Andy Moon Wilson’s drawings are smaller and friendlier than the work of his cited influences—Simon Gouverneur and Anni Albers’s work possesses a stolid here-ness, confronting the viewer with an inscrutable but persistent gaze as if to say, “ I am a gate; you are on both sides of this elaborate gate.” As well-worked terrain, the genre of geometrical abstraction still seems to stare back, inviting and rejecting the viewer’s stare, setting up a hypothetical situation where entrance and differentiation is possible.
Wilson’s most recent work doesn’t really gaze back—instead, colors and images hover as mirage-like webs. Maybe this lack of reciprocation results from an educated viewer’s over-exposure to contemporary artistic mediums and references, or maybe the effect is based on the implicit relationship that contemporary users have with the Internet, a medium that requires less bodily interaction and favors anonymous trolling. Entitled 10 X 10, Wilson’s third solo exhibition at Get This! Gallery, the show consists of 22 mixed media works on paper that adhere to a small non-representational format, despite Moon’s interest in highly-populated, nested doodles in his peripheral bodies of work [March 2-April 20, 2013].
Laserwarrior, Wilson’s prior 2010 showing at Get This! included 550 small mixed media works whose images and text were said to act as “phrase triggers” in which imagery represents concepts allowing the viewer to associate—or “hypertext link”—to ideas at random. 10 X 10 claims a more restrained impetus. But in rhetorically jettisoning pretensions for this current show, the work misplaces its strong points in artistic precursors that deal more with physical objecthood rather than flat illusion.
One of the most compelling drawings (all are Untitled, 2010-2013) in the show is striated, segmented, and saturated into highly keyed and elongated interlocking units. Patterns of analogous hues emerge and sink back into a frenetic environment, inviting the viewer to contemplate a virtual space.

10 x 10 inches, 2010-2013, courtesy the artist and Get This! Gallery, Atlanta.
Another drawing uses interlaced units in a central and symmetrical composition. A submerged system seems to be at work, bringing to mind the precisionism of Charles Demuth. Among the carefully drawn and colored tableaus, a face momentarily forms from clashing networks and lines of sight forming a cat’s cradle of intersecting visibilities. Primary hues temper the maelstrom and lend an explicit reference to process. Although the work is obviously handmade, the most potent color harmonies of the collection minimize any self-reference to the artist.

10 x 10 inches, 2010-2013, courtesy the artist and Get This! Gallery, Atlanta.
Some drawings in the exhibition have a more improvisational feel. One such drawing includes compositional linear elements that intersect in a hatched formation. The negative areas between elements are filled with flashing primaries and recessed blacks. Black areas provide spatial depth and anchor the harmony.

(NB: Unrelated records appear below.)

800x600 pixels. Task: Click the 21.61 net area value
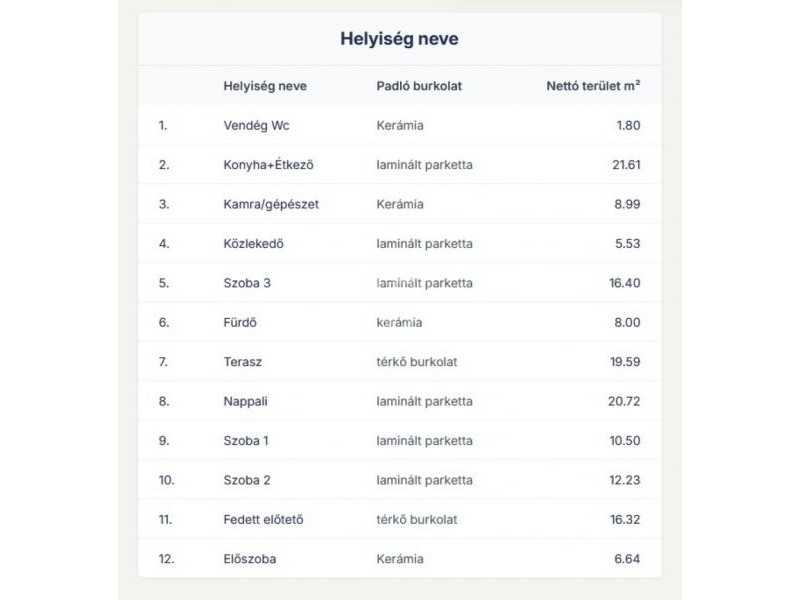(x=626, y=165)
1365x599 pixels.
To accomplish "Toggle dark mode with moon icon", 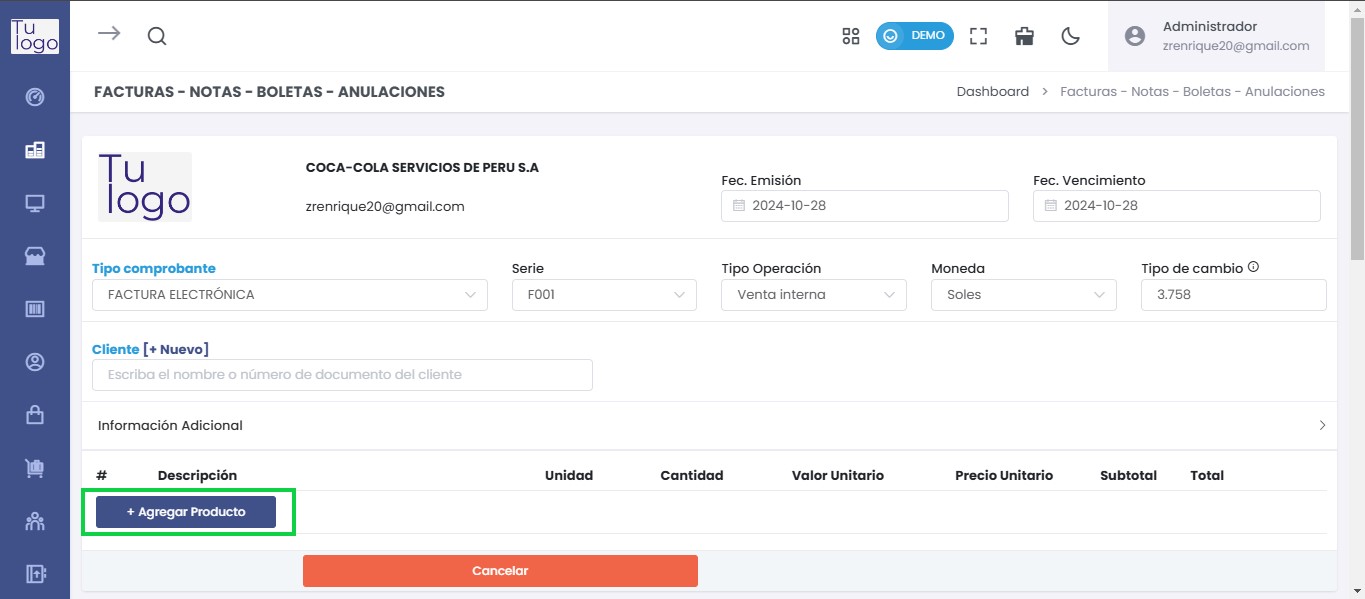I will (1070, 36).
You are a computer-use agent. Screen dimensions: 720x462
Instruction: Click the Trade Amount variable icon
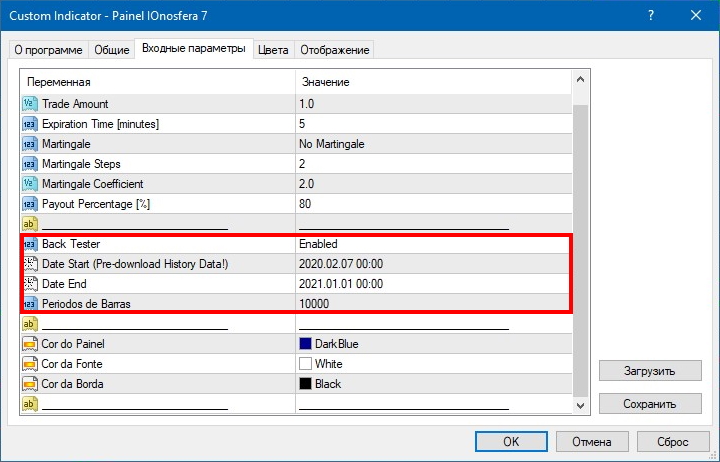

10 x 10 inches, 2010-2013, courtesy the artist and Get This! Gallery, Atlanta.
Wilson’s background as a rug designer is evident in the exhibition, as the majority of the drawings alternate between three rough categories: interlacing skeins, pixilated patchworks, and tiled works. The tiled works are subdivided into 100 doubled-paned windows, each containing a composition that either relates to the larger composition or doesn’t. The gridded works that don’t relate have an unfledged spacial quality; the panes have a deadening effect and the physical limitation of the pen creates a disjoint where the line quality breaks from the overall character of the exhibition. One gridded work with tiles that relate to the entire composition, features a centrally placed ‘X’ with strategically pigmented parts. Black functions as shade and alternatively light colors act as highlights. Misplaced tiles impute another dimension of movement. Arched, zigzagged, and crisscrossing elements have both a fixed and dynamic quality. Like elements attached to the planar surface of a pinball board, the abstract architecture pivots and fluctuates within the confines of the edges of the work.

10 x 10 inches, 2010-2013, courtesy the artist and Get This! Gallery, Atlanta.
Despite their shortcomings, all the works in the exhibition depict a just-shallow-enough virtual space, with layers both stacked within each work and between the discrete works themselves. The area outside of the decaled edges doesn’t seem to matter. They are to be interfaced and shuffled. No entrance is needed.